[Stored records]
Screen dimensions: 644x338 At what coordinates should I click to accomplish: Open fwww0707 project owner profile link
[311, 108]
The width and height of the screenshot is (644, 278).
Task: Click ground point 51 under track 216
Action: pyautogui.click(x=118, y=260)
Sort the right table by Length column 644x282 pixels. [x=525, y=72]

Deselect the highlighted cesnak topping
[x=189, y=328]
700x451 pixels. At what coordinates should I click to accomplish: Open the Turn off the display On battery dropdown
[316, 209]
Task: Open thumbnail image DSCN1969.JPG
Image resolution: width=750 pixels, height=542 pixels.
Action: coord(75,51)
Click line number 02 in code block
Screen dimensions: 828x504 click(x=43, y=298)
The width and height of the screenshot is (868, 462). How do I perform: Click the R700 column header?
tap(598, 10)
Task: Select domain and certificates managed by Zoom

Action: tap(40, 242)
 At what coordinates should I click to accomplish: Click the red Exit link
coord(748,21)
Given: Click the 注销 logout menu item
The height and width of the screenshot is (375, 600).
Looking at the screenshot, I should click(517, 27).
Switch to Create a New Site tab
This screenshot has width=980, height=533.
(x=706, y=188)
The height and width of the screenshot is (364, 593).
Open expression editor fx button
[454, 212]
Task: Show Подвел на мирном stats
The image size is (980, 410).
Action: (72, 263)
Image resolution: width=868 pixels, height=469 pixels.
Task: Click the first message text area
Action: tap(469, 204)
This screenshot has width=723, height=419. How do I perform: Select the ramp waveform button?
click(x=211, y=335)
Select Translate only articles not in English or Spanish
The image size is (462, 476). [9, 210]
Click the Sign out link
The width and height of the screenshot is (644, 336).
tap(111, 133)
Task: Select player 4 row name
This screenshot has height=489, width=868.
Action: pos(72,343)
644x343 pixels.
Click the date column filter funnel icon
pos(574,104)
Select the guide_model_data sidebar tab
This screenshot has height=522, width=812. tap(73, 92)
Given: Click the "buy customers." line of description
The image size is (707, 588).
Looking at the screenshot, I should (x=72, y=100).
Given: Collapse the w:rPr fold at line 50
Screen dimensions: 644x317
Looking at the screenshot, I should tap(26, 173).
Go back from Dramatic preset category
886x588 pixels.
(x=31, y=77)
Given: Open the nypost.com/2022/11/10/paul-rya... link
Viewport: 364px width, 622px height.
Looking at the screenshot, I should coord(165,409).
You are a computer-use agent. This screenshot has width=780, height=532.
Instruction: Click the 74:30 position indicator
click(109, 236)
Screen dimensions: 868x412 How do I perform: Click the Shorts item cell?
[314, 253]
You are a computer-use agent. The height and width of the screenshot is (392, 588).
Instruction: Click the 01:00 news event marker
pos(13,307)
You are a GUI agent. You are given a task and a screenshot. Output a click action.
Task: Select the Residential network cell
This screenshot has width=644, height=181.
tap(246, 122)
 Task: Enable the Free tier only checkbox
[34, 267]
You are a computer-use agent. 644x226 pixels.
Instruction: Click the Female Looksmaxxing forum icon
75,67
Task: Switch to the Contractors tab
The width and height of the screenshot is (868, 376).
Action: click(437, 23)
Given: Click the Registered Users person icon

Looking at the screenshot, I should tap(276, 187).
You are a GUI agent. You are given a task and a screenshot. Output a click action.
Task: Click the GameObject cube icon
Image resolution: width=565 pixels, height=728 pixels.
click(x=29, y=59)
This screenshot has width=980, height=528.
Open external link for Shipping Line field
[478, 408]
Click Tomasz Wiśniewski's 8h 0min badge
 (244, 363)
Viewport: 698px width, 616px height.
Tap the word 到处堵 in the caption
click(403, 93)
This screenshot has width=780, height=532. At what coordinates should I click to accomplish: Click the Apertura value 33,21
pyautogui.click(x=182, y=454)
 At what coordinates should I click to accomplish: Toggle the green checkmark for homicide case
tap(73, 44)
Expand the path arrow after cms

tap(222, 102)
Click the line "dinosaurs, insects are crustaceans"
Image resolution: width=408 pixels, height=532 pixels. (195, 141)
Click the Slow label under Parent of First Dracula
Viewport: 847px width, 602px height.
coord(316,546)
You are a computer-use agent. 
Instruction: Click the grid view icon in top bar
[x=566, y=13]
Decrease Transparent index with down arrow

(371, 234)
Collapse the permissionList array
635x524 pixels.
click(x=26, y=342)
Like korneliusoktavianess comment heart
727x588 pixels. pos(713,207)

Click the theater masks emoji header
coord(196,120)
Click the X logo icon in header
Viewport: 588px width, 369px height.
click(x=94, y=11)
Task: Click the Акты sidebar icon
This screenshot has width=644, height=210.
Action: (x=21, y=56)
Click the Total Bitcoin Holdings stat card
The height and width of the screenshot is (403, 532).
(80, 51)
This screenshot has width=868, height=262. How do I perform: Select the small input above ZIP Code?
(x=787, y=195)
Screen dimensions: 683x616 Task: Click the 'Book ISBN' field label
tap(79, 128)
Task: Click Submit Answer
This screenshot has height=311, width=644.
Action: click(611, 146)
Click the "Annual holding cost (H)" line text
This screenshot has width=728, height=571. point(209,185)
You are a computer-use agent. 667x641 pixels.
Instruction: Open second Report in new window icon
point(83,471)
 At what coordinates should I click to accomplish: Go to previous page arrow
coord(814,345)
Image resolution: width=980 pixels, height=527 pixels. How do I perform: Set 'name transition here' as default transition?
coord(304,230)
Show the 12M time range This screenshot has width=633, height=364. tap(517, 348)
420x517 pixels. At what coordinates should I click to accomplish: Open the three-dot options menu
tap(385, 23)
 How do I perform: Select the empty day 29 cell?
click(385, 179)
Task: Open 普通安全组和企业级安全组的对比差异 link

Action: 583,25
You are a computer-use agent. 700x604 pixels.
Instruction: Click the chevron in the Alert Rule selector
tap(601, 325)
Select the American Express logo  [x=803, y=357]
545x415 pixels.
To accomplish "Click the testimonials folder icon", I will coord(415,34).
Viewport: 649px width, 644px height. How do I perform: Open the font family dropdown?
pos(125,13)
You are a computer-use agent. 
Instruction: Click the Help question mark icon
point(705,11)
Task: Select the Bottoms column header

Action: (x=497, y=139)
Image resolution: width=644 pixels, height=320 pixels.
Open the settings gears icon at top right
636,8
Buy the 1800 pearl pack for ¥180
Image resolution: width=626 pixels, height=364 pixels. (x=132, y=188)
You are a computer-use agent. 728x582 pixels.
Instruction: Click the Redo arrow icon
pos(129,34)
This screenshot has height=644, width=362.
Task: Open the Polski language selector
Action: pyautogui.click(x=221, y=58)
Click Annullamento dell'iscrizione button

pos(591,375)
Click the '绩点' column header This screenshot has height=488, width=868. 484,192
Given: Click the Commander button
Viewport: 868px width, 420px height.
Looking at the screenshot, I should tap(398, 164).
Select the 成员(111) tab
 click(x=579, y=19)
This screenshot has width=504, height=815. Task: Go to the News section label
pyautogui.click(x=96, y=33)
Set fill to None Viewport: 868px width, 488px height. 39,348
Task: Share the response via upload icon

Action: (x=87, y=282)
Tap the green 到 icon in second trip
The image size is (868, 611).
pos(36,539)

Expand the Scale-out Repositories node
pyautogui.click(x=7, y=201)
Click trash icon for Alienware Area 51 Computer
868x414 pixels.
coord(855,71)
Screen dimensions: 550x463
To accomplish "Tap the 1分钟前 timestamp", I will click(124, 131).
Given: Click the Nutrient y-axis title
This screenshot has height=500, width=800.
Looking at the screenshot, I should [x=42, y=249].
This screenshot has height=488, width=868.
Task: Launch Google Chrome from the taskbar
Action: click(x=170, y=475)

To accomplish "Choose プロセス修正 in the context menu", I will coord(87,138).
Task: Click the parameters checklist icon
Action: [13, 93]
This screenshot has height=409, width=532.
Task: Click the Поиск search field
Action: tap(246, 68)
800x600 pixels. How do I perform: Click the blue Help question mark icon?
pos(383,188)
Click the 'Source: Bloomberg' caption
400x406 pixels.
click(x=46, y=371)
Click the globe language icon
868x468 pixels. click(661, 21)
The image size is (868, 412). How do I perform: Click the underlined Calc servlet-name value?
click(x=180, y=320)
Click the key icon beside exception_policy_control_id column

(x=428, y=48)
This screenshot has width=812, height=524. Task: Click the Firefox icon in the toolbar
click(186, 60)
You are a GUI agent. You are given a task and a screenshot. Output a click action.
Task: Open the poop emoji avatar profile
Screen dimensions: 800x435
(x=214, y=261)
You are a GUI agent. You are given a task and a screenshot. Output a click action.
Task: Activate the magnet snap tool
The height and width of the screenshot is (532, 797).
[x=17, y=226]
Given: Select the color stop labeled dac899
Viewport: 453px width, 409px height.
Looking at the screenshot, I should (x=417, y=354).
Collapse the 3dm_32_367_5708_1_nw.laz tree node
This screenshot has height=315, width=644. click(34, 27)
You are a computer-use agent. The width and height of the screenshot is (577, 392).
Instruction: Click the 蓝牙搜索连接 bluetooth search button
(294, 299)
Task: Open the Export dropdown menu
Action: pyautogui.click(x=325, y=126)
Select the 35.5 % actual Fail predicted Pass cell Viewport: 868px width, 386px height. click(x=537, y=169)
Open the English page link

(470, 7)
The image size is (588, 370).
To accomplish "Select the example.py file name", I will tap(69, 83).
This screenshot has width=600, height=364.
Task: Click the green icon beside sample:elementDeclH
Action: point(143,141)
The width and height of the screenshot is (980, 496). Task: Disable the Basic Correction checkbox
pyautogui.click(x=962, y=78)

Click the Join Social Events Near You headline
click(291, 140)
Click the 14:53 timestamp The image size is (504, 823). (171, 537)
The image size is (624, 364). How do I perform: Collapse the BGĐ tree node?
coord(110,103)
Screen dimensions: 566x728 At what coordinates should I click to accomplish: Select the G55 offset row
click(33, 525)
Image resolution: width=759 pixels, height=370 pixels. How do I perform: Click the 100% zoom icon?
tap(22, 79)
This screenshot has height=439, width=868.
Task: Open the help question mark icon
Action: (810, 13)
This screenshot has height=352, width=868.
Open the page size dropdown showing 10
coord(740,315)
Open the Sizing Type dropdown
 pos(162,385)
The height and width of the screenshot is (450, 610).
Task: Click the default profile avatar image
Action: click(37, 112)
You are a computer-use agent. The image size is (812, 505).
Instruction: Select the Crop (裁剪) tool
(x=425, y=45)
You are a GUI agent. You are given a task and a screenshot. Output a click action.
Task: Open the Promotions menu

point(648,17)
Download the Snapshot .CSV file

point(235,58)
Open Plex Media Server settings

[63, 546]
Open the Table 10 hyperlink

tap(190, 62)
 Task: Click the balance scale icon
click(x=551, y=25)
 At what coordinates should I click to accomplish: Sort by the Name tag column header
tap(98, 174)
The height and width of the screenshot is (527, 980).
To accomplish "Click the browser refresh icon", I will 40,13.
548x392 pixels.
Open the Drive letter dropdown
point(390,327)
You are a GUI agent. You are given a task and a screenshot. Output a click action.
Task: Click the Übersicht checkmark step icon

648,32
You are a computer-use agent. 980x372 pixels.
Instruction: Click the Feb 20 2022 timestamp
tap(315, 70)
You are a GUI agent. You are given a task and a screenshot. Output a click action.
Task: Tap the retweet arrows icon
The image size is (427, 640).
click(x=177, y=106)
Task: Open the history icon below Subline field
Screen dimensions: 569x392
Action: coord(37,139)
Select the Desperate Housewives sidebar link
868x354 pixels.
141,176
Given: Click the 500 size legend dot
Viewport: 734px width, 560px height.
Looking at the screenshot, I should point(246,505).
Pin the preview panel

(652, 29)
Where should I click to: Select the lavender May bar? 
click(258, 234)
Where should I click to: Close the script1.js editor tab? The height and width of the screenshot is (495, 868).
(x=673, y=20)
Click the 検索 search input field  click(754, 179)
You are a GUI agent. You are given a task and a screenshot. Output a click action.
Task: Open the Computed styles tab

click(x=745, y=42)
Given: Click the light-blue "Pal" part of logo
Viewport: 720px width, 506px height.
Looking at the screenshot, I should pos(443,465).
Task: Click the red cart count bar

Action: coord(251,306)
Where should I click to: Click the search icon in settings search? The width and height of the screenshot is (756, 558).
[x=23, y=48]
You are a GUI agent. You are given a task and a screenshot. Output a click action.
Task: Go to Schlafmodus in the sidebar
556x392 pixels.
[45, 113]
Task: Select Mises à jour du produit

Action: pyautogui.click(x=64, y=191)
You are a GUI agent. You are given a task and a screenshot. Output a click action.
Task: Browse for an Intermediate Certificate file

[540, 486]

__TO DO__
Only lines with the word "Switch" are needed. Copy them from the preceding records.

__RESULT OF THIS EXERCISE__
Switch to Create a New Site tab
Task: Switch to the Contractors tab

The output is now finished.